Une enquête indépendante sur la mort d'Alain Magloire?

Radio-Canada

Avec le système actuel, il est impossible de mener une enquête indépendante pour connaître les conséquences d'un itinérant qui a été tué lundi à Montréal, estime le président de la Commission des droits de la personne et des droits de la jeunesse, Jacques Frémont.

« Au moment où on se parle, probablement que la preuve est déjà toute distortionnée [sic], et il n'y aura pas d'enquête, c'est extrêmement sérieux », a affirmé M. Frémont en entrevue à l'émission 24/60.

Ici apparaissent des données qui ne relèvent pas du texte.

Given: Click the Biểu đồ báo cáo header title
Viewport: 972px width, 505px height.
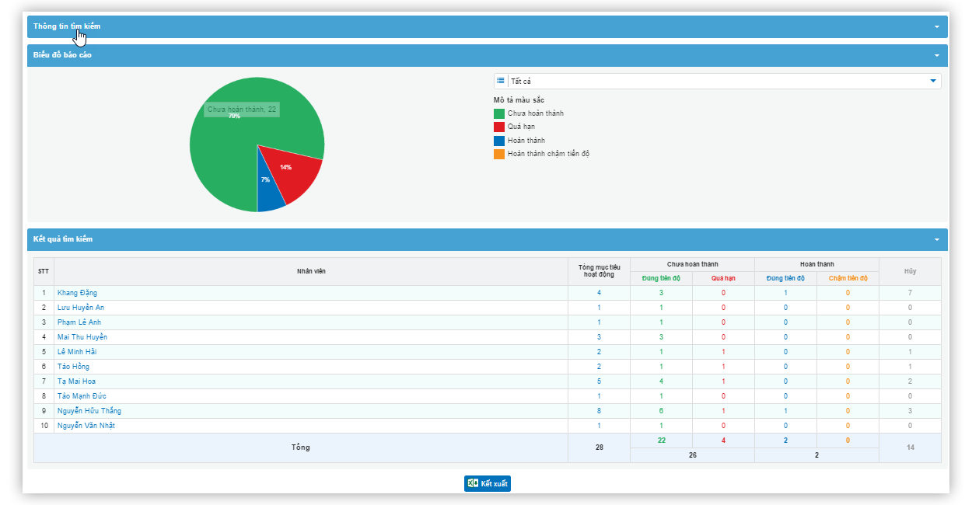Looking at the screenshot, I should click(x=62, y=55).
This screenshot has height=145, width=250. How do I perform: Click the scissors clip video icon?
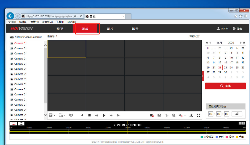click(166, 115)
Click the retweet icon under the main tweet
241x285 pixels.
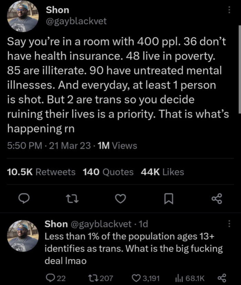tap(72, 199)
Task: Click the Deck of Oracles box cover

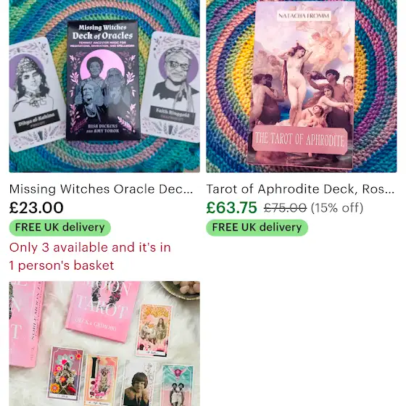Action: pos(103,80)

Alain Magloire a été abattu par des policiers du Service de police de la Ville de Montréal (SPVM), lundi, après avoir manifesté un comportement jugé violent. Comme c'est le cas lorsque quelqu'un est blessé ou tué lors d'une opération policière, l'enquête a été confiée à un autre corps de police.

Dans ce cas-ci, c'est la Sûreté du Québec qui tentera de faire la lumière sur le drame. Néanmoins, Jacques Frémont croit que, dans ces circonstances, « c'est à peu près impossible » d'avoir une enquête « correcte » si elle est « faite par des policiers ».

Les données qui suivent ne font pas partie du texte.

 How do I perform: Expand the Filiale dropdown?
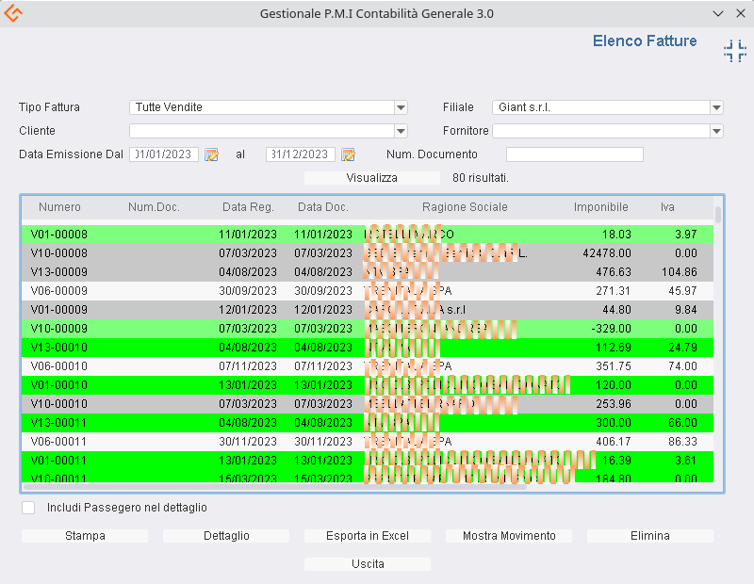coord(716,107)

Bureau des enquêtes indépendantes

Le président de la Commission espère maintenant que la loi québécoise va évoluer rapidement afin que des policiers n'aient plus à enquêter sur d'autres policiers. Il presse le gouvernement du Québec d'accélérer la mise en place du Bureau des enquêtes indépendantes.

Il rappelle que l'Assemblée nationale a adopté, en mai dernier, la loi créant ce Bureau qui serait chargé de faire toute la lumière lorsqu'une personne est gravement blessée ou tuée lors d'une intervention policière. Toutefois, M. Frémont estime que le processus est trop long.

« On peut se demander comment ça se fait que ça prend tant de temps que ça », déplore-t-il.

La Commission souhaite aussi être consultée dans le cadre de la mise en place de ce Bureau, mais selon son président, Québec tarde à répondre à l'appel.

En attendant, Jacques Frémont estime tout de même que les responsables des forces de police sont conscients de la situation.

« La direction de la police est assez sérieuse dans sa volonté de changer la culture, mais tant et aussi longtemps qu'il n'y aura pas de poursuites à la suite d'incidents ou d'accidents, [...] les gens reviennent à leurs réflexes de départ : les policiers, c'est de tirer », affirme-t-il.